Causal graphs and counterfactuals

Problem solved: Found what I was looking for in: An Axiomatic Characterization Causal Counterfactuals, thanks to Evan Lloyd.

Basically, making every endogenous variable a deterministic function of the exogenous variables and of the other endogenous variables, and pushing all the stochasticity into the exogenous variables.

Old post:

A problem that’s come up with my definitions of stratification.

Consider a very simple causal graph:

In this setting, A and B are both booleans, and A=B with 75% probability (independently about whether A=0 or A=1).

I now want to compute the counterfactual: suppose I assume that B=0 when A=0. What would happen if A=1 instead?

The problem is that P(B|A) seems insufficient to solve this. Let’s imagine the process that outputs B as a probabilistic mix of functions, that takes the value of A and outputs that of B. There are four natural functions here:

  • f0(x) = 0

  • f1(x) = 1

  • f2(x) = x

  • f3(x) = 1-x

Then one way of modelling the causal graph is as a mix 0.75f2 + 0.25f3. In that case, knowing that B=0 when A=0 implies that P(f2)=1, so if A=1, we know that B=1.

But we could instead model the causal graph as 0.5f2+0.25f1+0.25f0. In that case, knowing that B=0 when A=0 implies that P(f2)=2/​3 and P(f0)=1/​3. So if A=1, B=1 with probability 23 and B=1 with probability 13.
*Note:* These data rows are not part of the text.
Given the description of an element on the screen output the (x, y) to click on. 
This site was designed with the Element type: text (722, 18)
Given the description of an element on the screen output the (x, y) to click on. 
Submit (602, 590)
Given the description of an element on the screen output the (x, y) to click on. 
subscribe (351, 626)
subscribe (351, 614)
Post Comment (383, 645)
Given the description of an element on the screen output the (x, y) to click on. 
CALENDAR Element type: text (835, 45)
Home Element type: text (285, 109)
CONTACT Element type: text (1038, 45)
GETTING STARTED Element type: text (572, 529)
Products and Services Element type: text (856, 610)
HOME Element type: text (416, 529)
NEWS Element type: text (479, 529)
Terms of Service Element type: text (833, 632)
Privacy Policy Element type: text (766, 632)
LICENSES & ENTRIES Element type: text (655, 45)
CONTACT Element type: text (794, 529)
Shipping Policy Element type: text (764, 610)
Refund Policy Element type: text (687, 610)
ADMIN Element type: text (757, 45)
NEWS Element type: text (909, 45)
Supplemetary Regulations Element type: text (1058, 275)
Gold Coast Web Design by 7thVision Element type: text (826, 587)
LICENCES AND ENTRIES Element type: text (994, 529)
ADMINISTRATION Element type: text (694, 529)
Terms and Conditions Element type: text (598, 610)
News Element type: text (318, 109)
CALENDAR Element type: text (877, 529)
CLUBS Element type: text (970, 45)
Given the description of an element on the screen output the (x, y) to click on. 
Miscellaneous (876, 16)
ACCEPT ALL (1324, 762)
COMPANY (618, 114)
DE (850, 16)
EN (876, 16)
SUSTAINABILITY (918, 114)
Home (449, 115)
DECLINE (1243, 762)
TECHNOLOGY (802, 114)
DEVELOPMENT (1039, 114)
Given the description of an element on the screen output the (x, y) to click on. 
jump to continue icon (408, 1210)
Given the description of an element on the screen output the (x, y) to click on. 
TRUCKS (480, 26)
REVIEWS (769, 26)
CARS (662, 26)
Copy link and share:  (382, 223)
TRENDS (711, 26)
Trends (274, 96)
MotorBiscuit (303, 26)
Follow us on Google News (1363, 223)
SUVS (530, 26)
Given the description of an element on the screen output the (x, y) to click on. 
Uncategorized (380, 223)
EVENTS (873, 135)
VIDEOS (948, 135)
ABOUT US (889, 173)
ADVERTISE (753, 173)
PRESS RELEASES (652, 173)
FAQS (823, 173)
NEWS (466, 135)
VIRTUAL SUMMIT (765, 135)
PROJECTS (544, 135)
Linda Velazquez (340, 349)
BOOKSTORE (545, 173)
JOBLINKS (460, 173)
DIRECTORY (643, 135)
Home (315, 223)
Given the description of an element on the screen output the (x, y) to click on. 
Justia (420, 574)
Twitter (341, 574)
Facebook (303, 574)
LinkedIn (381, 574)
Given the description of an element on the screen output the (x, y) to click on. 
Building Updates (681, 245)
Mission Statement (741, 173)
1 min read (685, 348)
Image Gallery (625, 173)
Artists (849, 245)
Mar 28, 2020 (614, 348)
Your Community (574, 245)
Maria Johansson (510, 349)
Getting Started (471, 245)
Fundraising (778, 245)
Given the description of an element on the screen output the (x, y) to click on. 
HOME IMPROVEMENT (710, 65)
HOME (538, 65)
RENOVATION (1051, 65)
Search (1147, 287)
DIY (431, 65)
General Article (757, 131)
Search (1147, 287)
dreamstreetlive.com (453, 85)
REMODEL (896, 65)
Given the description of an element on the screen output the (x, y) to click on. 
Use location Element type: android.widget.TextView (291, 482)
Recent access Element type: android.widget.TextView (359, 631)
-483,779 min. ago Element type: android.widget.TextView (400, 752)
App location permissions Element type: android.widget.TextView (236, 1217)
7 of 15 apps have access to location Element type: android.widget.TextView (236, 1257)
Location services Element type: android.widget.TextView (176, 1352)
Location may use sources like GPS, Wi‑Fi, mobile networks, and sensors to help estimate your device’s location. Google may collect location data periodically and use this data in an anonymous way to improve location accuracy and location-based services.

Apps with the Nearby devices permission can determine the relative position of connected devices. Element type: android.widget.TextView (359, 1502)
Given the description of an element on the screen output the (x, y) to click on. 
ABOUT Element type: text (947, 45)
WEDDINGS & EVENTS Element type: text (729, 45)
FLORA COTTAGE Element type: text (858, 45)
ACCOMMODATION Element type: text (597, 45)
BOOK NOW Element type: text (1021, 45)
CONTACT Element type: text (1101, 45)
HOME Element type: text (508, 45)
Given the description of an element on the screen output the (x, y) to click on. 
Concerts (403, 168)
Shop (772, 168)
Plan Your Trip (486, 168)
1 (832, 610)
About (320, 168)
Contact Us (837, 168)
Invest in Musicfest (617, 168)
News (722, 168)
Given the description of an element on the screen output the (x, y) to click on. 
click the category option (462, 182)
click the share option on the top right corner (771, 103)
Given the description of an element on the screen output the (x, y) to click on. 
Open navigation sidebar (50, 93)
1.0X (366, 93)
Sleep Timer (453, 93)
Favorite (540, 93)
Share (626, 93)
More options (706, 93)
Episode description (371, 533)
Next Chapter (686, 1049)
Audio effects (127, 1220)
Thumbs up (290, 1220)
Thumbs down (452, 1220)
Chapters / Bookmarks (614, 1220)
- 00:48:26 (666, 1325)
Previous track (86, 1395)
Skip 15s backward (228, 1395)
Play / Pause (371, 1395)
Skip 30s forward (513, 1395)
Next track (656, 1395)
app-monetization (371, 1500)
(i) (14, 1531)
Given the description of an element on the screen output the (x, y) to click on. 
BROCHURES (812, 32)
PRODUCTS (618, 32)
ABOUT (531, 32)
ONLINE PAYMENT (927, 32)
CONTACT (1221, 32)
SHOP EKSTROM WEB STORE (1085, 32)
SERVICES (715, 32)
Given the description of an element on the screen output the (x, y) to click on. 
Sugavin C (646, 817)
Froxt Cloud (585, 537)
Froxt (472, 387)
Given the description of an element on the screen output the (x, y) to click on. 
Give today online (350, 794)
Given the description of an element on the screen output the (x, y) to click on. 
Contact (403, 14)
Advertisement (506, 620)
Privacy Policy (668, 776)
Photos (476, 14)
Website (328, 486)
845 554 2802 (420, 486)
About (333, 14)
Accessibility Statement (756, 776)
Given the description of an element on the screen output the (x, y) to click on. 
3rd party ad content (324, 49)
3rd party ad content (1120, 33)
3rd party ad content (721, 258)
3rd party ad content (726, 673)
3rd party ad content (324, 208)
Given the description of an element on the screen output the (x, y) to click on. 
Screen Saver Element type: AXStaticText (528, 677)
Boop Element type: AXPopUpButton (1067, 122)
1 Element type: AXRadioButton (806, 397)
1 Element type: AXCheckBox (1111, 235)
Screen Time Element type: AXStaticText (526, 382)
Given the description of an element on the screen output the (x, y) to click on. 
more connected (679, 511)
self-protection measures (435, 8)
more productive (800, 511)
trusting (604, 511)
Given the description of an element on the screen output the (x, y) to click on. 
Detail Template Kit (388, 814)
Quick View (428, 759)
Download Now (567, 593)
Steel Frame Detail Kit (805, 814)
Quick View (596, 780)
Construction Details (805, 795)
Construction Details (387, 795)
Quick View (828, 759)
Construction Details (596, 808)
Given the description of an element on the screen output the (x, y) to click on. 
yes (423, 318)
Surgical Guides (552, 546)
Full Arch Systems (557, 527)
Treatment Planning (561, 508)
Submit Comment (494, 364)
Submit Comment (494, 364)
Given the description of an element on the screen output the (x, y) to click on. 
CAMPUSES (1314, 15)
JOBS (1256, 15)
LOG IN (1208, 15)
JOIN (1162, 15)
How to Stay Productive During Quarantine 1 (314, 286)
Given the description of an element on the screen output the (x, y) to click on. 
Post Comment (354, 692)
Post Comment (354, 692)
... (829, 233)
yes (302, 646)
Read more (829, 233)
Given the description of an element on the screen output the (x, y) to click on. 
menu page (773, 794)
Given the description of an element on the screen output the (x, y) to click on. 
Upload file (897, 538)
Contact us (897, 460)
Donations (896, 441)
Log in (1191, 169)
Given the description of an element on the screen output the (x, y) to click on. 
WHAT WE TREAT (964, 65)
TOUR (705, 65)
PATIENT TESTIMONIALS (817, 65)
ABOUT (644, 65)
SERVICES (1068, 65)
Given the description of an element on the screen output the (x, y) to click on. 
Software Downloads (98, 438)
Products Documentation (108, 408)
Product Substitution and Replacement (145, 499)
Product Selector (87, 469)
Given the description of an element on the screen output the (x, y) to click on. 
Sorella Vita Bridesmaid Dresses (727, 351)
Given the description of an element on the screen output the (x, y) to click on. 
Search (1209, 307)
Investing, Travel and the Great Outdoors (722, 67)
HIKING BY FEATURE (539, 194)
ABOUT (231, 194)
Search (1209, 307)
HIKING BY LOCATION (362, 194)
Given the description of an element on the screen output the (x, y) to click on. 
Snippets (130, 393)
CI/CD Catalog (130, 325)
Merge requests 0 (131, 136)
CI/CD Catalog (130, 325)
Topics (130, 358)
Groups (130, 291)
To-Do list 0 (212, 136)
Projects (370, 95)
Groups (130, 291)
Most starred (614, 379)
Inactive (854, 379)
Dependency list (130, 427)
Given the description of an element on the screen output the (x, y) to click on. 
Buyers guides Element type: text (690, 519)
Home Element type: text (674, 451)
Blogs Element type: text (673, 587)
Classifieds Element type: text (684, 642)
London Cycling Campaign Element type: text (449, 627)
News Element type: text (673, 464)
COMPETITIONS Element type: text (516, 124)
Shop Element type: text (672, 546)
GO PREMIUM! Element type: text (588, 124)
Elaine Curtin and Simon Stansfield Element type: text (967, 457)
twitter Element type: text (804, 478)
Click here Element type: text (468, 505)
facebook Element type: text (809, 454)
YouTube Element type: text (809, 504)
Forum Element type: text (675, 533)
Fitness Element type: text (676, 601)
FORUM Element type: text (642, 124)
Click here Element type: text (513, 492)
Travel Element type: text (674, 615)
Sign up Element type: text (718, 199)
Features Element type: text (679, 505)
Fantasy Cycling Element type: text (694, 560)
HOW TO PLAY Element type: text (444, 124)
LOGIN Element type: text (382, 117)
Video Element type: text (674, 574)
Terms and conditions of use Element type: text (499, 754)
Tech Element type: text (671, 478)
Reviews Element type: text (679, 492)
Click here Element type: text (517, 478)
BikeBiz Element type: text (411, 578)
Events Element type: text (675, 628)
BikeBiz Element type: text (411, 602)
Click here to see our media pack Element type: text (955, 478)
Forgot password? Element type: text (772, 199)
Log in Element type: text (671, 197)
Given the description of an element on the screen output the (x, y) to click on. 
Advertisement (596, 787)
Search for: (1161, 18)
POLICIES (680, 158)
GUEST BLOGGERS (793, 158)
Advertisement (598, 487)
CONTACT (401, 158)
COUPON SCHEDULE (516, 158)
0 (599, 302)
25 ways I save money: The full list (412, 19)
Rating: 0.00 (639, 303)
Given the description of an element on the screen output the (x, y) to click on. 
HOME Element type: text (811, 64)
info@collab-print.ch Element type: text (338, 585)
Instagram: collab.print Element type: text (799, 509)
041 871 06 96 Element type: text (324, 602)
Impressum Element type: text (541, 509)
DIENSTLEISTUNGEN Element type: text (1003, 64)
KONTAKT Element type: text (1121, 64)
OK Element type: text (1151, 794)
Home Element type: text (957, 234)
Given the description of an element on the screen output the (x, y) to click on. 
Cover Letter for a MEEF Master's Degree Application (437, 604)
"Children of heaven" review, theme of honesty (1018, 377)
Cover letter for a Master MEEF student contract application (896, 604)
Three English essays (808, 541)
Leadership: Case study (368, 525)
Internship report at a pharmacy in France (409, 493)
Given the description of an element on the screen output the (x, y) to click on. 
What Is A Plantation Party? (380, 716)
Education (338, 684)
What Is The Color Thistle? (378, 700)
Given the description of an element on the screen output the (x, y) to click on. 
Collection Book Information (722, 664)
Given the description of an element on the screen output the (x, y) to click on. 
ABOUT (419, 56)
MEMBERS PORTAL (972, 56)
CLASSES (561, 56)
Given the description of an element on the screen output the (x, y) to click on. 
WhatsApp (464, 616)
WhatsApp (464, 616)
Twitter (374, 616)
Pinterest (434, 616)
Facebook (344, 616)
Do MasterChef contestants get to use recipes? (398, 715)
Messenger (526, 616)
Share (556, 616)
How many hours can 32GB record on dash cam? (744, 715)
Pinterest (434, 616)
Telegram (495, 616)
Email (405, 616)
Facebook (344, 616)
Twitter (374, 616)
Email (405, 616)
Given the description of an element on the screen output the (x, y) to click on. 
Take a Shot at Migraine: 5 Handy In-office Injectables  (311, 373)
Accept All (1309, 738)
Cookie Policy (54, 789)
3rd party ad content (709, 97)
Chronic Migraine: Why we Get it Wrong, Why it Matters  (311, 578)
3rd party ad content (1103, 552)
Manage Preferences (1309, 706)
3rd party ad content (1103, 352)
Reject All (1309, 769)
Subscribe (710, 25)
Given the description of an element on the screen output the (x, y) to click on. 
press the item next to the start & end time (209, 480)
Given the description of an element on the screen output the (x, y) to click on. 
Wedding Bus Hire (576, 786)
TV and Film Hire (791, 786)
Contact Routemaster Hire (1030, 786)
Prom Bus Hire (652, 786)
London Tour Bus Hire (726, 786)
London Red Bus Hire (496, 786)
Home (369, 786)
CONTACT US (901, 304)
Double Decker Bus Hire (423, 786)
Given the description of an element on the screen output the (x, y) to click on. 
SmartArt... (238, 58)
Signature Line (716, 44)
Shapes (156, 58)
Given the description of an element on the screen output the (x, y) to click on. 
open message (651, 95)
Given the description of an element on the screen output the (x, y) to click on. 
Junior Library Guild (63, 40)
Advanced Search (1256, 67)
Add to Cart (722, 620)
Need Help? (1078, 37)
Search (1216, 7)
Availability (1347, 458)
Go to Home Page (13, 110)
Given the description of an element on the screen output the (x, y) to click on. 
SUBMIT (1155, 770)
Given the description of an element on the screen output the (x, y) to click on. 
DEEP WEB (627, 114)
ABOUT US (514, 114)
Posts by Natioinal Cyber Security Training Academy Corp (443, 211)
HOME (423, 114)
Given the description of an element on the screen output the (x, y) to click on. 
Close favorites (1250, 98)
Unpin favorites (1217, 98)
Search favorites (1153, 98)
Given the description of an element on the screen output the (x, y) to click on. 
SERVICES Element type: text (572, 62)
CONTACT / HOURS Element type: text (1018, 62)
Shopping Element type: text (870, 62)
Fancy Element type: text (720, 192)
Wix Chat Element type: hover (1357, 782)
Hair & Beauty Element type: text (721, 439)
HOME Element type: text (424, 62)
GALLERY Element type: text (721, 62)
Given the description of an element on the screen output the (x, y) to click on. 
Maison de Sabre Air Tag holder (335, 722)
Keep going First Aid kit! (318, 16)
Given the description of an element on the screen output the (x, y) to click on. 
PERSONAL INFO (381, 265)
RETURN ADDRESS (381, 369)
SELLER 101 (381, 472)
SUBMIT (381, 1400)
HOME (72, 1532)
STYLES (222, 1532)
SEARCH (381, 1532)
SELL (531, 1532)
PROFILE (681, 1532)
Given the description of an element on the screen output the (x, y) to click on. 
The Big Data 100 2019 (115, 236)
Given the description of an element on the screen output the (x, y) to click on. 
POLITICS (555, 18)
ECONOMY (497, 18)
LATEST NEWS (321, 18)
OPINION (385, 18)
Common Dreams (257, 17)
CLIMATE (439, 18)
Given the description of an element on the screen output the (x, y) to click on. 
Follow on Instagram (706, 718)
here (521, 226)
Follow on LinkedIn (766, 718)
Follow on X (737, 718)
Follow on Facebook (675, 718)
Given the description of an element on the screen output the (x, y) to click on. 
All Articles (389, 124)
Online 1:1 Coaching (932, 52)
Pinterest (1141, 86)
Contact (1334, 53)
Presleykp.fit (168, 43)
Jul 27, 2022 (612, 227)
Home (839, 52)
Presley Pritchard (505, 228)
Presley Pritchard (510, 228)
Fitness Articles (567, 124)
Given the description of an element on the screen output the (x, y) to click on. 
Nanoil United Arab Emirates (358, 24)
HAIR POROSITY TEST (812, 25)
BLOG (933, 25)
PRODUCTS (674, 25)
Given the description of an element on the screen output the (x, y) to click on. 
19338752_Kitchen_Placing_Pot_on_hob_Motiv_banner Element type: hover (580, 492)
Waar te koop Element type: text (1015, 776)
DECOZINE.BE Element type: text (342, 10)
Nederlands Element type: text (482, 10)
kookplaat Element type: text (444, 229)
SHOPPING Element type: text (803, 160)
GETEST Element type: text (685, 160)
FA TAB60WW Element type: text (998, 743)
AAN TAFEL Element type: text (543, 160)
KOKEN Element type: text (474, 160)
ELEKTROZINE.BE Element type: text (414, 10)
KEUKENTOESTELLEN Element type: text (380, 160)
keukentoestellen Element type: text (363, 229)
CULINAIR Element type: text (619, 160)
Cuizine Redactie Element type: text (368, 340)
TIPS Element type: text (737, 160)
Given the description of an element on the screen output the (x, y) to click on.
And we can design the node B, physically, to be one or another of the two distributions over functions or anything in between (the general formula is (0.5+x)f2 + x(f3)+(0.25-x)f1+(0.25-x)f0 for 0 ≤ x ≤ 0.25). But it seems that the causal graph does not capture that.

Owain Evans has said that Pearl has papers covering these kinds of situations, but I haven’t been able to find them. Does anyone know any publications on the subject?